Possible Defences for a Child Pornography Charge
That isn’t to say that all hope is lost if you receive a charge for child pornography. In fact, there are several defences that could be raised:
“Multiple Users” Defence
The first one is called the “Multiple Users” defence. For computers or other electronic devices that are used not just by a single person, it might be difficult for the Crown to prove that viewing or downloading child pornography was linked to a specific person or group of people. This can often be the case for a common computer used by a household, or by multiple people living together. Some factors that will be considered could be whether the browsing history could be linked to a specific person, whether the computer or device contained multiple user accounts, and whether the device was secured using a password.
“Trojan Horse” Defence
The second one is called the “Trojan Horse” defence. This refers to the possibility that a hacker has planted illicit images on your computer or other device. For instance, if ransomware is used, child pornographic content could be distributed onto your device and the user is locked out unless a demand for money is paid. In other cases, hackers may plant offensive content in someone’s device as a means of framing them. For the defence, looking at the context of each case will be incredibly important. Some questions can be raised: Was there clear motive to plant illicit images on someone’s computer? If the images were discovered by the victim, who did he/she notify? What was done with the images once discovered?
“No knowledge of the illicit content” Defence
The third one is where there is “No knowledge of the illicit content”. Simply put, this defence can be raised where people don’t even realize that child pornographic content was on their device in the first place. In many occasions, people who purchase refurbished devices might not even possibly know that offensive material is saved in “unallocated space.” This means a part of your device’s storage that is not associated with any specific file. The files saved here do not have time stamps or other metadata that informs an investigator when a file was accessed or created or who owned the file. Without that key metadata, it is difficult to determine when a file was created, where and when it was downloaded, where it was stored and who accessed it. If it so happens that illicit content is found in unallocated space and do not have metadata associated with it, it is good evidence that the owner of the device never interacted with the child pornographic content at all. As knowledge is a key element of “possession,” if this defence is raised, the Crown must prove that the accused knew that this content existed on their device.

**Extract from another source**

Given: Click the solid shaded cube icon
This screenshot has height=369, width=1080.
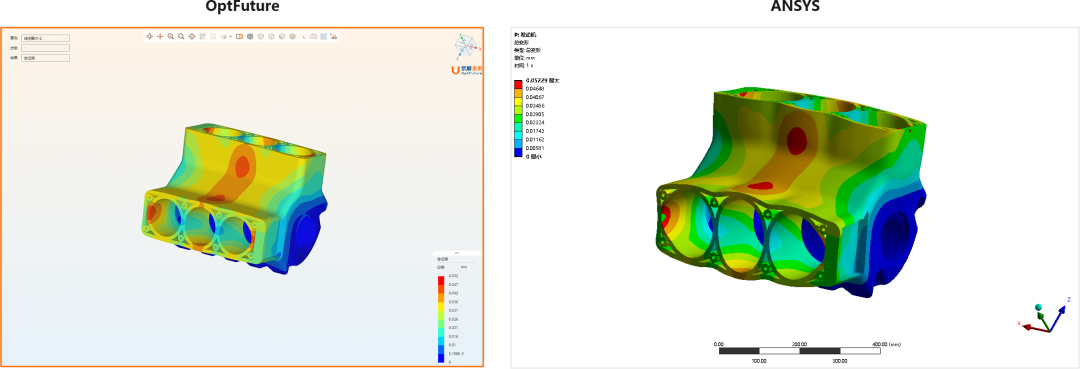Looking at the screenshot, I should 250,36.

“Accidental Download” Defence
Lastly, there is the “accidental download” defence. As the name suggests, sometimes people who are accused of child pornography possession may have downloaded files that they did not know contained illicit material. For example, for file sharing platforms such as BitTorrent, the files shared between users there are rarely monitored for offensive content. Unfortunately, sometimes a file with nothing unusual on the surface could actually be replete with illicit material. An additional problem with peer-to-peer file sharing such as BitTorrent is you may not even discover problematic content until it is already downloaded and possibly even shared with others. Still, as with any other Criminal Code offence, the Crown has the obligation to prove mens rea (the mental component) of possession of child pornography beyond a reasonable doubt. In light of this, using the defence that a download was truly accidental could raise a certain degree of doubt.
And finally, child pornography charges largely are won or lost on the strength of the police warrant to seize electronic devices, and expert evidence at trial.
Typically, revenge porn involves an individual who received or took intimate pictures or other content of another person (such as a boyfriend or girlfriend), and then proceeds to publish this content without the other’s consent. Typically, the reason why the content is posted is to enact revenge after a fight between the two individuals. Once it is posted, reputation damage is severe, and content tends to get distributed into wider and wider circles. It is virtually impossible to retrieve.
With the serious implications of revenge porn, charges laid against the accused refer to section 162.1 of the Criminal Code. There, it states that it is a crime for anyone “who knowingly publishes, distributes, transmits, sells, makes available or advertises an intimate image of a person knowing that the person depicted in the image did not give their consent to that conduct, or being reckless as to whether or not that person gave their consent to that conduct.” An ‘intimate image’ is later described as a recording of another person where the person is typically nude, exposing an intimate area, and/or engaged in sexual activity, and where there was supposed to be a reasonable expectation of privacy.
Possible Defences for a Revenge Porn Charge
Most defences for a revenge porn charge deal with the issue of ‘consent.’ If a viable case can be made where your lawyer can help show that the person depicted in the intimate images actually consented to having them published, reasonable doubt could be raised in terms of whether you could be found guilty.
This isn’t the only way to defend against a revenge porn charge. A defence could be made that someone who went under the guise of your identity published the content without you knowing. Additionally, another defence is that the impugned content does not qualify to what the court deems as an ‘intimate image.’
It’s easy for someone to type out mean comments while hiding behind a computer screen. Still, that doesn’t mean that everything you write is legal. There are offences listed in the Criminal Code that outlines prohibited conduct online.
Still, one common offence is libel, which is any written communication that hurts a person’s reputation. Section 299 of the Criminal Code says that libel in public, causing it to be read or seen by any person, is a punishable offence. This also includes words that are said on social media, whether in a Tweet or in your Instagram story.
Another serious offence is cyber-stalking. This refers to the use of information and technological communications to support deliberate, repeated, and hostile behaviour by an individual or group that is intended to harm others. Under section 264 of the Criminal Code, individuals can actually be charged for conducting themselves in such a manner. For those who are found guilty, the penalty could actually mean imprisonment up to 10 years. Aggravating factors will be taken in to account by the court to assess the severity of the penalties involved. By hiring a good defence lawyer, they can help to mitigate these aggravating factors, or even prove that the alleged incident may have been misconstrued in the first place.